The thing is, just like how sometimes life isn't fair and just like how pain and suffering is inevitable, I will guarantee you you'll never be sure if anyone loves you as much as you love them… and even if they do, that will most likely change, or if you're optimistic- fluctuate- over time.

But this really shouldn't bum you out, because if it does you're not fully understanding exactly what love is… particularly, that if you really love someone, it doesn't matter if they love you back. You do it anyway. (This also applies to self-love.) It's indestructible and untouchable… it's the ONLY thing that is… because it's unconditional (and by all definitions illogical and stupid). Even if nobody loves you… it's up to you whether or not to donate your love to this world, to whoever, whenever, whatever, regardless if it's being taken or appreciated or reciprocated. It's love for the sake of love, and when you're on the receiving end of it, its serendipity, it's a blessing and you never had it coming. Its like that gust of wind in your sail… it just happened. Lucky you.
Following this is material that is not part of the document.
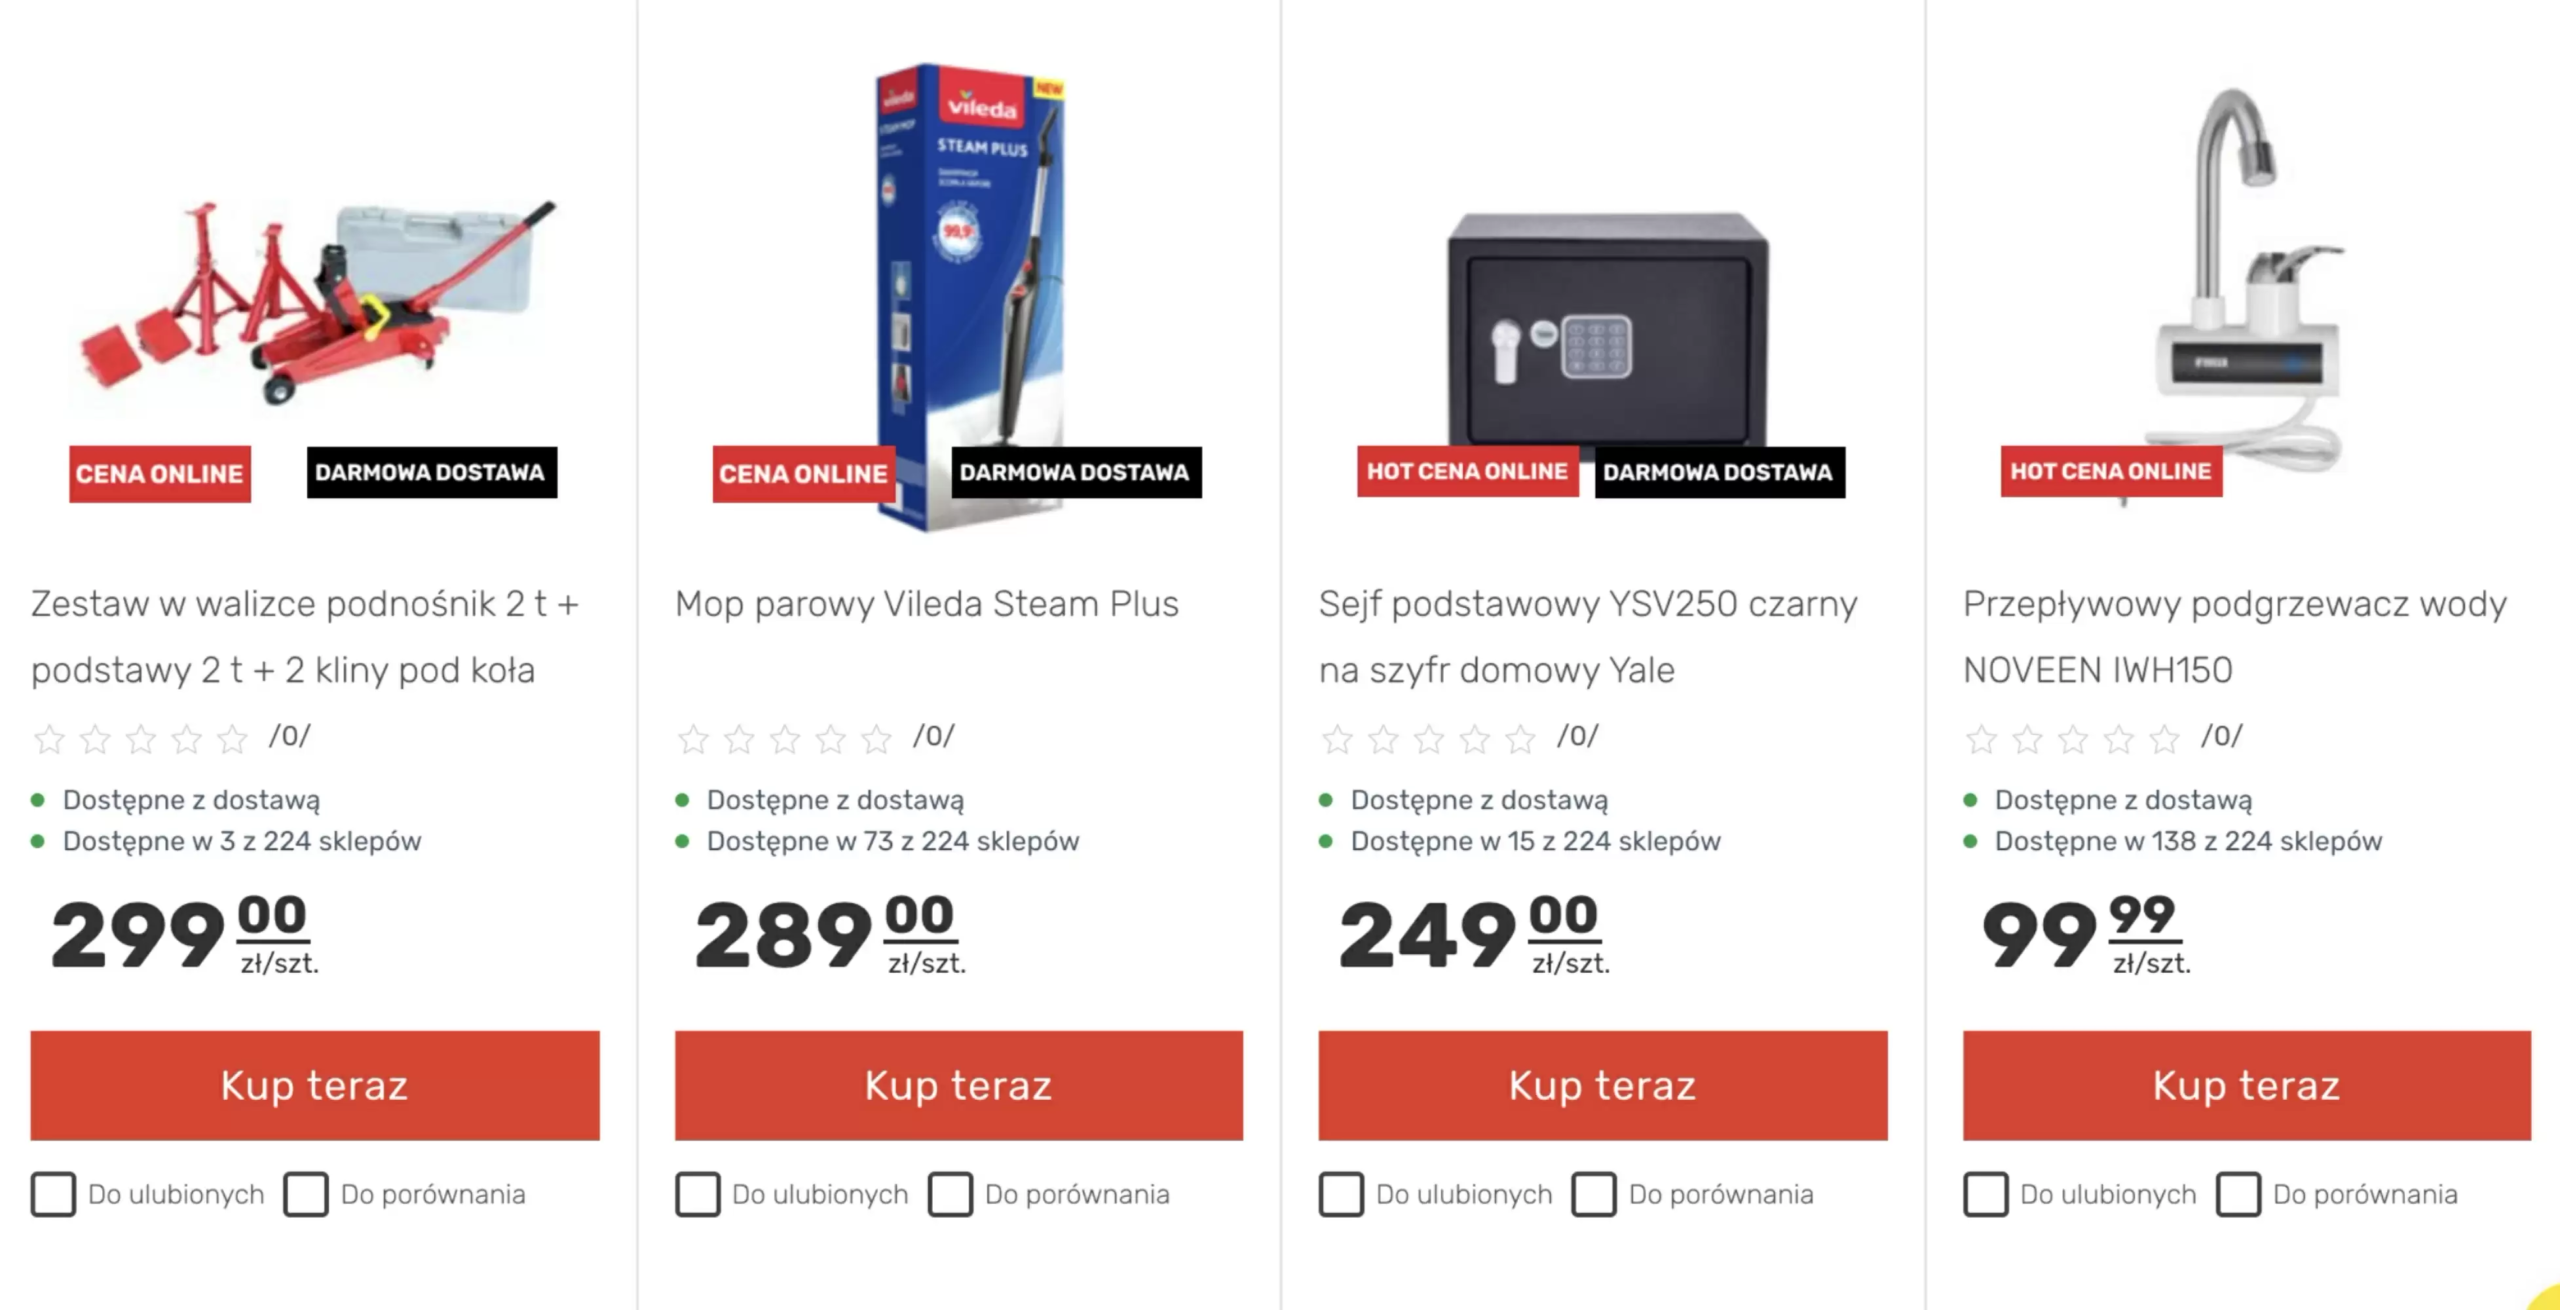The height and width of the screenshot is (1310, 2560).
Task: Open the red car jack set image
Action: [320, 300]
No one deserves love, but if you have it, consider yourself blessed and be grateful. And remember who you were, and how you came to be and take joy in giving love… just for the sake of giving it.

I'm kind of realizing the more I learn in my life, the stupider it sounds when I'm writing about it… but I know every day I'm alive is better because of the things I understand but can't describe very well. I am kinder today than I was yesterday. I have more love in my heart for you, who I may or may not know, than I ever thought possible.